When Macbeth (Denzel Washington) and Banquo (Bertie Carvel) come upon an intriguing presence along their journey, they have no idea how fateful this unexpected meeting will have on their lives. This presence is not one person but actually three witches who bestow upon them a prophecy tempting and troubling to hear at the same time. Macbeth is to become Thane of Cawdor and to be endowed with power, while Banquo is to have sons who will become kings. By the time Lord and Lady Macbeth (Frances McDormand) receive King Duncan (Brendan Gleeson), they have devised a plan to seize power, and in so doing thwart the king’s plan to set up Malcom (Harry Melling) as his heir. Greed and madness are ready to overtake Macbeth after his plan to neutralize Banquo’s threat to overthrow him. Struggling to maintain control when he once again encounters the three witches, he is hopeful that the next prophecy will keep him in power and Duncan’s son, Malcom as well as the disgruntled Macduff (Corey Hawkins), on the other side of the woods.

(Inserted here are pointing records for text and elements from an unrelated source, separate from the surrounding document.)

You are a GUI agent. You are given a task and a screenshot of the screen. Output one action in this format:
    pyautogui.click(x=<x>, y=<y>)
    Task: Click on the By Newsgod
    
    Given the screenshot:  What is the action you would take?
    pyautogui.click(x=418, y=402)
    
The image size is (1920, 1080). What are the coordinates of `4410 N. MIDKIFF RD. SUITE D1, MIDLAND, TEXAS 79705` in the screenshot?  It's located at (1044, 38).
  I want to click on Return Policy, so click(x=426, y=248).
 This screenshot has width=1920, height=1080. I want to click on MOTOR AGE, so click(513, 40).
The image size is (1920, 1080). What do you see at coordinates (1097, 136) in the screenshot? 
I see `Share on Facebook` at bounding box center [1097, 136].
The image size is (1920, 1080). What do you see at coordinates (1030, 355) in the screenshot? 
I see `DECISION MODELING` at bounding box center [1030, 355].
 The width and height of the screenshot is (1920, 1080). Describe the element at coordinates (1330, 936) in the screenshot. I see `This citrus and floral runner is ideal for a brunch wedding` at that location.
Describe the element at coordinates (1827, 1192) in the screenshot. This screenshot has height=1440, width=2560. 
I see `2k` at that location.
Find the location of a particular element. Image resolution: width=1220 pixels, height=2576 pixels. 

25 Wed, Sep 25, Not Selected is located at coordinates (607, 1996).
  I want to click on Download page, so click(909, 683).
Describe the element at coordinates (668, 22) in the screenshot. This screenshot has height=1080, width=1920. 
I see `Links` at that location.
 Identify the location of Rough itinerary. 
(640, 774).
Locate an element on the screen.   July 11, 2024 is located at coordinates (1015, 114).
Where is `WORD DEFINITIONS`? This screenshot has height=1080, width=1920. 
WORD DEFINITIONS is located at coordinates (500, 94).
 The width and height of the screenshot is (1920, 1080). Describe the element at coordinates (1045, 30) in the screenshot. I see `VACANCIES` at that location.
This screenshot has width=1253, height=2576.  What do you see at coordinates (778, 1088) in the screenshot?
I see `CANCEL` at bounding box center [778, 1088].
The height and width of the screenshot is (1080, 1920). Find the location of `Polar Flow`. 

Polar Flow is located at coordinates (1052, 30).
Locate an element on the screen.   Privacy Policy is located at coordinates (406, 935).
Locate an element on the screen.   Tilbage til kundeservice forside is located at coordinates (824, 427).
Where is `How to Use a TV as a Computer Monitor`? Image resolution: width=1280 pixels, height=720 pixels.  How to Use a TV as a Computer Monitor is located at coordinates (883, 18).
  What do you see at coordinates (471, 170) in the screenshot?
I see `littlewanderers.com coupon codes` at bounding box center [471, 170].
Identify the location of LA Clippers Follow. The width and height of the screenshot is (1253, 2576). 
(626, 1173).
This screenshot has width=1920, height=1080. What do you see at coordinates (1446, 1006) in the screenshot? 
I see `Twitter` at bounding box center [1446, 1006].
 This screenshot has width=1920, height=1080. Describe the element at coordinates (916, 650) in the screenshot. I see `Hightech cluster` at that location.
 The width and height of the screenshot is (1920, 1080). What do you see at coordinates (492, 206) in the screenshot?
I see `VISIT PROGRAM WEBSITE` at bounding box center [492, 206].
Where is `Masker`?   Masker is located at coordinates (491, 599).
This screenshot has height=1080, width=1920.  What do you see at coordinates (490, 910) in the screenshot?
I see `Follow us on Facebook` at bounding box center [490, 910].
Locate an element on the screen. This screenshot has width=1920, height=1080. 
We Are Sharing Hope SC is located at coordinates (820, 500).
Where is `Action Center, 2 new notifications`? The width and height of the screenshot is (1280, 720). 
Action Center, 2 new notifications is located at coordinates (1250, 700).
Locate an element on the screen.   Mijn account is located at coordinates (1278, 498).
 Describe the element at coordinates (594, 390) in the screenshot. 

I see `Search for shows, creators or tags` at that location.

Coen makes a lot of great decisions in this adaptation of Macbeth. Of special note is bringing out the art of cinema from the play. During a few of the dialogues, viewers may be able to picture the actors on a stage, but that is often interrupted by the fantastic camera work, showcasing a fascinating mixture of shadowing and shading with natural and artificial light. Drops of water and blood and the clanking of shoes on marble and wood are loud and magnified; they provide depth and anticipation of the upcoming moment. The sound department gets a lot of credit for this, and so does cinematographer Bruno Delbonnel. For those less familiar with Shakespeare’s writing, the dated dialogue can be challenging to follow, but the patient viewer will have no trouble as Coen brings suspense in almost every scene. The acting is quite good overall, and Denzel Washington proves he can do the classics as well. Of special note is McDormand’s exceptional performance.

The Tragedy of Macbeth has a few lulls, but the payoffs are worth it. Viewers will find the black and white production enthralling as long as they give it time to develop. Though it has an R rating for violence, the “turn away” moments are few. Fans of the play should enjoy it, fans of cinematography should appreciate it, and fans of both will delight in tragedy.